Content starts

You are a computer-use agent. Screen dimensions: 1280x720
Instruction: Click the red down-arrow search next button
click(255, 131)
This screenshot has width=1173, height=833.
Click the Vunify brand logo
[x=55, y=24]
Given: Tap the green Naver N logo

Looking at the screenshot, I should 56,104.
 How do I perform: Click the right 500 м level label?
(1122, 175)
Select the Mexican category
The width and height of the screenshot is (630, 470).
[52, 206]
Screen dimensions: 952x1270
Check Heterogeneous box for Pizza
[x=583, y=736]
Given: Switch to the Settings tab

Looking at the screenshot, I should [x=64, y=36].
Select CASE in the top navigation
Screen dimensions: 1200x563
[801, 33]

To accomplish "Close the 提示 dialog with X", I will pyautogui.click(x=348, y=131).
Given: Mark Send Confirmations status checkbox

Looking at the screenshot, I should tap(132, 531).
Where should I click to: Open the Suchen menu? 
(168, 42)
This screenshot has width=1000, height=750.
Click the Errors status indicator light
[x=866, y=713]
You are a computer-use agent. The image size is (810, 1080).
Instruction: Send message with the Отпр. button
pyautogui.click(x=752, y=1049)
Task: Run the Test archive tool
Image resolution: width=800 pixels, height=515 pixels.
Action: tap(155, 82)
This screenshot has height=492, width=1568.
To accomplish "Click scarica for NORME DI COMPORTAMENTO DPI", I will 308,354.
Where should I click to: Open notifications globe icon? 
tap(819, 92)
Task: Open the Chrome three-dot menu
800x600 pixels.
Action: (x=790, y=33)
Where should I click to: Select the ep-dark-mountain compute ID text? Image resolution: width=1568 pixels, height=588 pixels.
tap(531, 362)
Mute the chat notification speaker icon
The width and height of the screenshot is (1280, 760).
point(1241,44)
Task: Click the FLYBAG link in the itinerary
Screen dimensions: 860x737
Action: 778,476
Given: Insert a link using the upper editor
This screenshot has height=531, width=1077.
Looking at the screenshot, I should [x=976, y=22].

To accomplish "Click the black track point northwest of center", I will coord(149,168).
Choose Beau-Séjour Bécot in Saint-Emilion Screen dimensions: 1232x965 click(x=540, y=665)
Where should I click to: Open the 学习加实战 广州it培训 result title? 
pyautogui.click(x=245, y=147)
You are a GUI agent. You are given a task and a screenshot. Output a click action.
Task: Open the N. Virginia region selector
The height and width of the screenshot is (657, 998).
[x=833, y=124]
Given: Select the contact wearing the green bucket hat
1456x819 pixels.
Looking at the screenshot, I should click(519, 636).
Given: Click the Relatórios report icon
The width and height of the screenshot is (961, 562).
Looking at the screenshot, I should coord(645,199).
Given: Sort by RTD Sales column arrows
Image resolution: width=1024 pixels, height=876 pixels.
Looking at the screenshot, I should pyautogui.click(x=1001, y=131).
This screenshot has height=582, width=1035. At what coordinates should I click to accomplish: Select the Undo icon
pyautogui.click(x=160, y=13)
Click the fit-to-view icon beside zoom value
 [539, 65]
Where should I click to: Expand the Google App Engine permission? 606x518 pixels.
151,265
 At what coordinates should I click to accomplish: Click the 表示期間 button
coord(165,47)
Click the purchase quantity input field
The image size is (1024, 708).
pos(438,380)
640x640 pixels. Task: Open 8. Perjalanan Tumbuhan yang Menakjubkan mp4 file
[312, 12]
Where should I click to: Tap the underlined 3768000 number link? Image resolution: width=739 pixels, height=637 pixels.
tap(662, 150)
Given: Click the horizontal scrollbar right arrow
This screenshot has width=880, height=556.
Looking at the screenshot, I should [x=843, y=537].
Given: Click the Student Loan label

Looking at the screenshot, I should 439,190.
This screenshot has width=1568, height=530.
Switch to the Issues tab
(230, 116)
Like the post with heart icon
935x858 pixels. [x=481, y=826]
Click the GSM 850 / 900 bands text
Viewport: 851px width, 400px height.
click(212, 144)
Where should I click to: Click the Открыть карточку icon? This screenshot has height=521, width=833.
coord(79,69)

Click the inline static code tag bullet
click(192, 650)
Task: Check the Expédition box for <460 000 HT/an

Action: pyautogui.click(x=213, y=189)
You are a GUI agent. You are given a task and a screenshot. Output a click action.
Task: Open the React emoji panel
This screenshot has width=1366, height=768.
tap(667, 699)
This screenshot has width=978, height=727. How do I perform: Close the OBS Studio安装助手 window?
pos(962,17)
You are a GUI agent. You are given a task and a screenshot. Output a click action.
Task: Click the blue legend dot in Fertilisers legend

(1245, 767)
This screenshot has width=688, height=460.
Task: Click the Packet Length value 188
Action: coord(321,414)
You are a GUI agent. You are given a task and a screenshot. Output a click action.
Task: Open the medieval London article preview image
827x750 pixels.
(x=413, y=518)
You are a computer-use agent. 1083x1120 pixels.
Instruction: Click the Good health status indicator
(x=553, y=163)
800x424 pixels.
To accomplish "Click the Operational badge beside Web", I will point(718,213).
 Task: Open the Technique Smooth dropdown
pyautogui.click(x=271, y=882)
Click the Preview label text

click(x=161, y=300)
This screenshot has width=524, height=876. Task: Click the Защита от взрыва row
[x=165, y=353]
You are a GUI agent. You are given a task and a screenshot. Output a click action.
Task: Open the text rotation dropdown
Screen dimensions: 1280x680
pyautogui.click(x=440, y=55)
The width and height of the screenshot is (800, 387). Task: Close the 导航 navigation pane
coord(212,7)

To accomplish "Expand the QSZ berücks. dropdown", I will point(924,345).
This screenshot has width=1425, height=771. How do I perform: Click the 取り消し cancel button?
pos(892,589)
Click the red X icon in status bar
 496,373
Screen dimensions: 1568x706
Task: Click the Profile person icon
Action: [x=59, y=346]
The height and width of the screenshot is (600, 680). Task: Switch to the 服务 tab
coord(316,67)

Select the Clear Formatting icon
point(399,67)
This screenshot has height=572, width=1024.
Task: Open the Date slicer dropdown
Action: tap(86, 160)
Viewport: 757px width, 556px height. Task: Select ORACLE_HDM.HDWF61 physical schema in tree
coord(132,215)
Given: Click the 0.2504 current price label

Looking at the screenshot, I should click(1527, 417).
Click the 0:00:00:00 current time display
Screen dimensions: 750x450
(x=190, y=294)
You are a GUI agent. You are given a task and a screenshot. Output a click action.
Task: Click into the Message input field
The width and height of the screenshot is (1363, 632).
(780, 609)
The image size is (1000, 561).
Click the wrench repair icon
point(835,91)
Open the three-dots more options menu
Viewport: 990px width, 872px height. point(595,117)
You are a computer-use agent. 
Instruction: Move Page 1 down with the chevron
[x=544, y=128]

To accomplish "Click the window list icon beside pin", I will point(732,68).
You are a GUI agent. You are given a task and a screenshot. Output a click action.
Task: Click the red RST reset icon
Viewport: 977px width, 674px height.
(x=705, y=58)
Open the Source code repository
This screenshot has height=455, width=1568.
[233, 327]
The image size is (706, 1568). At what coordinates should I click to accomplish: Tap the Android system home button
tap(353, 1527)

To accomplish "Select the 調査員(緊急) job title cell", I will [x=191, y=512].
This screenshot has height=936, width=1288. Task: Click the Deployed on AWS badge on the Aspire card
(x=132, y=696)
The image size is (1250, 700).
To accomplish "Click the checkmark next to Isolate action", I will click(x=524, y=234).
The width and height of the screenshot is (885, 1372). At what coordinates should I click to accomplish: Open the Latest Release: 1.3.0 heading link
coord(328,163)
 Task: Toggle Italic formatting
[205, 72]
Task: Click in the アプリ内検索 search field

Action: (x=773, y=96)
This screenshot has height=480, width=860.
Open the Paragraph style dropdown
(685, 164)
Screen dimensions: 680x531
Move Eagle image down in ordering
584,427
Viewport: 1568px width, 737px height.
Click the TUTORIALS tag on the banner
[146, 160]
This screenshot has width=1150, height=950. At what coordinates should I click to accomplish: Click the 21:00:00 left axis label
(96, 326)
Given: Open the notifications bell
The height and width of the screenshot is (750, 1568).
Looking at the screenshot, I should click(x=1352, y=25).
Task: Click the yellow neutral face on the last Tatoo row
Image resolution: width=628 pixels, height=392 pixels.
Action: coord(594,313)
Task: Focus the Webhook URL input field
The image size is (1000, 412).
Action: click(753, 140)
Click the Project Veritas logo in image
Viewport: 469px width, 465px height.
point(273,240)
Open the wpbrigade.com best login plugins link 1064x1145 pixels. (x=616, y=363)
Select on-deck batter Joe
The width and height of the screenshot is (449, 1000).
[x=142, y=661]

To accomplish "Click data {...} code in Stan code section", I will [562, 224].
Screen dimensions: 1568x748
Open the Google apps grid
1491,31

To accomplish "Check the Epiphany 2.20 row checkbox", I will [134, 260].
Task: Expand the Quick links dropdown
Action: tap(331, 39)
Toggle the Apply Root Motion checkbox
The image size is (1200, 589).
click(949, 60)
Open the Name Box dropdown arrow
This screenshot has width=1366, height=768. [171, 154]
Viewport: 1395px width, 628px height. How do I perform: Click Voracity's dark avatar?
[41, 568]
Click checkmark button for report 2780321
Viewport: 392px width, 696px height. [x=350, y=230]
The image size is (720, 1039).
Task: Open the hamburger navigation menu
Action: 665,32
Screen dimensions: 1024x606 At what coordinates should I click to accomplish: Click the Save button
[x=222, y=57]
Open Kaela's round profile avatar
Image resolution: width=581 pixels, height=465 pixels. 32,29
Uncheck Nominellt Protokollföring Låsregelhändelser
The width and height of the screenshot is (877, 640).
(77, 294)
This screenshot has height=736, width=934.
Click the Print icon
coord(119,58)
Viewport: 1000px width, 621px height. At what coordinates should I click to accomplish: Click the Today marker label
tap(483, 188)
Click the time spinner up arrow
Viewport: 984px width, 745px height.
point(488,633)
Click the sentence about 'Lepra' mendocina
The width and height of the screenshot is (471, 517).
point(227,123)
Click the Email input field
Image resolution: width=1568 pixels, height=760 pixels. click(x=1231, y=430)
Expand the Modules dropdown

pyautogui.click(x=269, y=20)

Content ends

_What is being asked_.
From the data above, output only the lines between the line containing "Task: Open the Chrome three-dot menu" and the line containing "Given: Click the Relatórios report icon", inclusive, exactly as written.

_Response_.
Task: Open the Chrome three-dot menu
800x600 pixels.
Action: (x=790, y=33)
Where should I click to: Select the ep-dark-mountain compute ID text? Image resolution: width=1568 pixels, height=588 pixels.
tap(531, 362)
Mute the chat notification speaker icon
The width and height of the screenshot is (1280, 760).
point(1241,44)
Task: Click the FLYBAG link in the itinerary
Screen dimensions: 860x737
Action: 778,476
Given: Insert a link using the upper editor
This screenshot has height=531, width=1077.
Looking at the screenshot, I should [x=976, y=22].

To accomplish "Click the black track point northwest of center", I will coord(149,168).
Choose Beau-Séjour Bécot in Saint-Emilion Screen dimensions: 1232x965 click(x=540, y=665)
Where should I click to: Open the 学习加实战 广州it培训 result title? 
pyautogui.click(x=245, y=147)
You are a GUI agent. You are given a task and a screenshot. Output a click action.
Task: Open the N. Virginia region selector
The height and width of the screenshot is (657, 998).
[x=833, y=124]
Given: Select the contact wearing the green bucket hat
1456x819 pixels.
Looking at the screenshot, I should click(519, 636).
Given: Click the Relatórios report icon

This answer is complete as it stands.